**GIVEN TASK:** Copy out the items below, changing "At what coordinates should I click to accomplish" to "Where should I click to accomplish" everywhere it appears and leaving everything else unchanged.

>>>

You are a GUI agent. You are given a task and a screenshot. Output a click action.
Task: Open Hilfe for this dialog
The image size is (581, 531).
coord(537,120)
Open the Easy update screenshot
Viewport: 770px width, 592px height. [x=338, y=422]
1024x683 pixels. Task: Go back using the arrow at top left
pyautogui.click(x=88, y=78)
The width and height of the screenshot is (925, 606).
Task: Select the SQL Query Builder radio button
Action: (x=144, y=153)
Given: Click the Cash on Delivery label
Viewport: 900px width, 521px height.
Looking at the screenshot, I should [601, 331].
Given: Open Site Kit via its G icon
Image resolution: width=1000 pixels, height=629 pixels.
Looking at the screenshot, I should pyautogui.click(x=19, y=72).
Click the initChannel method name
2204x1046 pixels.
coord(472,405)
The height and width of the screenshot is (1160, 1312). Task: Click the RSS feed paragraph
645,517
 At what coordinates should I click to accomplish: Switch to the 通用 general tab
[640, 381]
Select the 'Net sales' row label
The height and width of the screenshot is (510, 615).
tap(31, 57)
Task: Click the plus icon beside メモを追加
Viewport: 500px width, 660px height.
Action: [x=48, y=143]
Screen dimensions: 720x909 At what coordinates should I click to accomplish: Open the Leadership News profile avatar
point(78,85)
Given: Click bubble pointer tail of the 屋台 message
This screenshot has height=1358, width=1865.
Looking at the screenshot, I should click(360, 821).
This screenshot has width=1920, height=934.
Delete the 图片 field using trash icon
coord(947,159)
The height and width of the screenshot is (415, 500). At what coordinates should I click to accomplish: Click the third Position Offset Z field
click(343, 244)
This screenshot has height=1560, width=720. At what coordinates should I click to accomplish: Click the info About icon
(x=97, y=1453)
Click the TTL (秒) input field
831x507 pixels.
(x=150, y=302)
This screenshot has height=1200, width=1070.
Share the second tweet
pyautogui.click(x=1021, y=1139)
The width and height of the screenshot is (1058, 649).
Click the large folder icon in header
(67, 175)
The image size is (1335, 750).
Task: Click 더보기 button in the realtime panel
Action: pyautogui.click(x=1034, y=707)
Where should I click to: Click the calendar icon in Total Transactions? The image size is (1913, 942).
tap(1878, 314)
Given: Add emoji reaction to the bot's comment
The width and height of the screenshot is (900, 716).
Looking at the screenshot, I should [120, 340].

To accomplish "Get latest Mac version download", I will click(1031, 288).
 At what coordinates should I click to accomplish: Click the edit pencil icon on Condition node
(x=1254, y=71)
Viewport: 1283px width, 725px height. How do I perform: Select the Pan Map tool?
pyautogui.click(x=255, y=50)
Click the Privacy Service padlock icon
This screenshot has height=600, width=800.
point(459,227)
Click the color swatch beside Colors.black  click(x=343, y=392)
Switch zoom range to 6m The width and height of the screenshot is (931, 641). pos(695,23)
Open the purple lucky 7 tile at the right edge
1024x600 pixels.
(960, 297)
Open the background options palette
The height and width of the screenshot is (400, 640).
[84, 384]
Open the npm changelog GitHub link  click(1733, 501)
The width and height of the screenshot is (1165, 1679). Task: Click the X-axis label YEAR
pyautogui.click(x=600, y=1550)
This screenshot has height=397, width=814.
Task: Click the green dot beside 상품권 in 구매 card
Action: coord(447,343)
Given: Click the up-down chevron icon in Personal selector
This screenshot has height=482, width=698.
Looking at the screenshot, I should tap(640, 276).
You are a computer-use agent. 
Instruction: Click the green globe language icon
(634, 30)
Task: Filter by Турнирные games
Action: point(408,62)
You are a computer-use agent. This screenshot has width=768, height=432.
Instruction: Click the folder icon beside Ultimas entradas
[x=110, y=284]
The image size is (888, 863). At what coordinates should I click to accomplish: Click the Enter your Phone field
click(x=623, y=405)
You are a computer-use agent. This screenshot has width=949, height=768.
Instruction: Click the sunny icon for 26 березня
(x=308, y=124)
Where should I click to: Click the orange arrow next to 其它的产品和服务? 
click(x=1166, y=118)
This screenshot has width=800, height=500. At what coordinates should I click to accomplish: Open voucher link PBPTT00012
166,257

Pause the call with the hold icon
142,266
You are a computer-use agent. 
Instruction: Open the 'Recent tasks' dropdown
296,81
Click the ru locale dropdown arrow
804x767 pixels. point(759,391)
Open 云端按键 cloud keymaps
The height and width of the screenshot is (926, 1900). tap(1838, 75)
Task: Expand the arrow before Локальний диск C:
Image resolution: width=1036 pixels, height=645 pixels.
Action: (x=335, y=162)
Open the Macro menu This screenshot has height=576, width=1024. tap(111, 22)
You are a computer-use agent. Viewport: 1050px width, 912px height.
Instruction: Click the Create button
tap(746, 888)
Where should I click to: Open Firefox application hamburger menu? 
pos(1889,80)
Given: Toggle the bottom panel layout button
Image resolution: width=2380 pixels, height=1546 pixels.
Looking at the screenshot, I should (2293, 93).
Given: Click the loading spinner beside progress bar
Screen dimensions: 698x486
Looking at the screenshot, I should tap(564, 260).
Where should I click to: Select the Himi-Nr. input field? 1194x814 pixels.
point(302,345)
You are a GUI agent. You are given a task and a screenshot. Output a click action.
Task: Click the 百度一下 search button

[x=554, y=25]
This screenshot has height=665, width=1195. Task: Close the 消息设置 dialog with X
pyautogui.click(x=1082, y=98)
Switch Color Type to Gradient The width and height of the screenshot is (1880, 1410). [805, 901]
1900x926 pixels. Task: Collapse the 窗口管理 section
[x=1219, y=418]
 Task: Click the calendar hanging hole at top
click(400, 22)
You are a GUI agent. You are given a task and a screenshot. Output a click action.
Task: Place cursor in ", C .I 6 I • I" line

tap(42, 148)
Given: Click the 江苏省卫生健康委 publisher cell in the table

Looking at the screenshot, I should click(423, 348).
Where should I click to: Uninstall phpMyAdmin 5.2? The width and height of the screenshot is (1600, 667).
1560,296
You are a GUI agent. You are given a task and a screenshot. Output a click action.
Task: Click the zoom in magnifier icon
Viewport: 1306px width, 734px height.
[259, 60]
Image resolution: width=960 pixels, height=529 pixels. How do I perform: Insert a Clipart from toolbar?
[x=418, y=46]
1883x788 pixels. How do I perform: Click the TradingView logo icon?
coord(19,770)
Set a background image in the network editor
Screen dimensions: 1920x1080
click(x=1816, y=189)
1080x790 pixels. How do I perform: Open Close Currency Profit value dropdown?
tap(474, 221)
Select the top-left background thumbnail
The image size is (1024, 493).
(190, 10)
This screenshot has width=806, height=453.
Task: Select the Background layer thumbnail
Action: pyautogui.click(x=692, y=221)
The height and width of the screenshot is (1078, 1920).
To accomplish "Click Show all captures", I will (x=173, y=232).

<<<

**PROBLEM SOLUTION:**
You are a GUI agent. You are given a task and a screenshot. Output a click action.
Task: Open Hilfe for this dialog
The image size is (581, 531).
coord(537,120)
Open the Easy update screenshot
Viewport: 770px width, 592px height. [x=338, y=422]
1024x683 pixels. Task: Go back using the arrow at top left
pyautogui.click(x=88, y=78)
The width and height of the screenshot is (925, 606).
Task: Select the SQL Query Builder radio button
Action: (x=144, y=153)
Given: Click the Cash on Delivery label
Viewport: 900px width, 521px height.
Looking at the screenshot, I should [601, 331].
Given: Open Site Kit via its G icon
Image resolution: width=1000 pixels, height=629 pixels.
Looking at the screenshot, I should pyautogui.click(x=19, y=72).
Click the initChannel method name
2204x1046 pixels.
coord(472,405)
The height and width of the screenshot is (1160, 1312). Task: Click the RSS feed paragraph
645,517
 Where should I click to accomplish: Switch to the 通用 general tab
[640, 381]
Select the 'Net sales' row label
The height and width of the screenshot is (510, 615).
tap(31, 57)
Task: Click the plus icon beside メモを追加
Viewport: 500px width, 660px height.
Action: [x=48, y=143]
Screen dimensions: 720x909 Where should I click to accomplish: Open the Leadership News profile avatar
point(78,85)
Given: Click bubble pointer tail of the 屋台 message
This screenshot has height=1358, width=1865.
Looking at the screenshot, I should click(360, 821).
This screenshot has width=1920, height=934.
Delete the 图片 field using trash icon
coord(947,159)
The height and width of the screenshot is (415, 500). Where should I click to accomplish: Click the third Position Offset Z field
click(343, 244)
This screenshot has height=1560, width=720. Where should I click to accomplish: Click the info About icon
(x=97, y=1453)
Click the TTL (秒) input field
831x507 pixels.
(x=150, y=302)
This screenshot has height=1200, width=1070.
Share the second tweet
pyautogui.click(x=1021, y=1139)
The width and height of the screenshot is (1058, 649).
Click the large folder icon in header
(67, 175)
The image size is (1335, 750).
Task: Click 더보기 button in the realtime panel
Action: pyautogui.click(x=1034, y=707)
Where should I click to: Click the calendar icon in Total Transactions? The image size is (1913, 942).
tap(1878, 314)
Given: Add emoji reaction to the bot's comment
The width and height of the screenshot is (900, 716).
Looking at the screenshot, I should [120, 340].

To accomplish "Get latest Mac version download", I will click(1031, 288).
 Where should I click to accomplish: Click the edit pencil icon on Condition node
(x=1254, y=71)
Viewport: 1283px width, 725px height. How do I perform: Select the Pan Map tool?
pyautogui.click(x=255, y=50)
Click the Privacy Service padlock icon
This screenshot has height=600, width=800.
point(459,227)
Click the color swatch beside Colors.black  click(x=343, y=392)
Switch zoom range to 6m The width and height of the screenshot is (931, 641). pos(695,23)
Open the purple lucky 7 tile at the right edge
1024x600 pixels.
(960, 297)
Open the background options palette
The height and width of the screenshot is (400, 640).
[84, 384]
Open the npm changelog GitHub link  click(1733, 501)
The width and height of the screenshot is (1165, 1679). Task: Click the X-axis label YEAR
pyautogui.click(x=600, y=1550)
This screenshot has height=397, width=814.
Task: Click the green dot beside 상품권 in 구매 card
Action: coord(447,343)
Given: Click the up-down chevron icon in Personal selector
This screenshot has height=482, width=698.
Looking at the screenshot, I should tap(640, 276).
You are a computer-use agent. 
Instruction: Click the green globe language icon
(634, 30)
Task: Filter by Турнирные games
Action: point(408,62)
You are a computer-use agent. This screenshot has width=768, height=432.
Instruction: Click the folder icon beside Ultimas entradas
[x=110, y=284]
The image size is (888, 863). Where should I click to accomplish: Click the Enter your Phone field
click(x=623, y=405)
You are a computer-use agent. This screenshot has width=949, height=768.
Instruction: Click the sunny icon for 26 березня
(x=308, y=124)
Where should I click to: Click the orange arrow next to 其它的产品和服务? 
click(x=1166, y=118)
This screenshot has width=800, height=500. Where should I click to accomplish: Open voucher link PBPTT00012
166,257

Pause the call with the hold icon
142,266
You are a computer-use agent. 
Instruction: Open the 'Recent tasks' dropdown
296,81
Click the ru locale dropdown arrow
804x767 pixels. point(759,391)
Open 云端按键 cloud keymaps
The height and width of the screenshot is (926, 1900). tap(1838, 75)
Task: Expand the arrow before Локальний диск C:
Image resolution: width=1036 pixels, height=645 pixels.
Action: (x=335, y=162)
Open the Macro menu This screenshot has height=576, width=1024. tap(111, 22)
You are a computer-use agent. Viewport: 1050px width, 912px height.
Instruction: Click the Create button
tap(746, 888)
Where should I click to: Open Firefox application hamburger menu? 
pos(1889,80)
Given: Toggle the bottom panel layout button
Image resolution: width=2380 pixels, height=1546 pixels.
Looking at the screenshot, I should (2293, 93).
Given: Click the loading spinner beside progress bar
Screen dimensions: 698x486
Looking at the screenshot, I should tap(564, 260).
Where should I click to: Select the Himi-Nr. input field? 1194x814 pixels.
point(302,345)
You are a GUI agent. You are given a task and a screenshot. Output a click action.
Task: Click the 百度一下 search button

[x=554, y=25]
This screenshot has height=665, width=1195. Task: Close the 消息设置 dialog with X
pyautogui.click(x=1082, y=98)
Switch Color Type to Gradient The width and height of the screenshot is (1880, 1410). [805, 901]
1900x926 pixels. Task: Collapse the 窗口管理 section
[x=1219, y=418]
 Task: Click the calendar hanging hole at top
click(400, 22)
You are a GUI agent. You are given a task and a screenshot. Output a click action.
Task: Place cursor in ", C .I 6 I • I" line

tap(42, 148)
Given: Click the 江苏省卫生健康委 publisher cell in the table

Looking at the screenshot, I should click(423, 348).
Where should I click to: Uninstall phpMyAdmin 5.2? The width and height of the screenshot is (1600, 667).
1560,296
You are a GUI agent. You are given a task and a screenshot. Output a click action.
Task: Click the zoom in magnifier icon
Viewport: 1306px width, 734px height.
[259, 60]
Image resolution: width=960 pixels, height=529 pixels. How do I perform: Insert a Clipart from toolbar?
[x=418, y=46]
1883x788 pixels. How do I perform: Click the TradingView logo icon?
coord(19,770)
Set a background image in the network editor
Screen dimensions: 1920x1080
click(x=1816, y=189)
1080x790 pixels. How do I perform: Open Close Currency Profit value dropdown?
tap(474, 221)
Select the top-left background thumbnail
The image size is (1024, 493).
(190, 10)
This screenshot has width=806, height=453.
Task: Select the Background layer thumbnail
Action: pyautogui.click(x=692, y=221)
The height and width of the screenshot is (1078, 1920).
To accomplish "Click Show all captures", I will (x=173, y=232).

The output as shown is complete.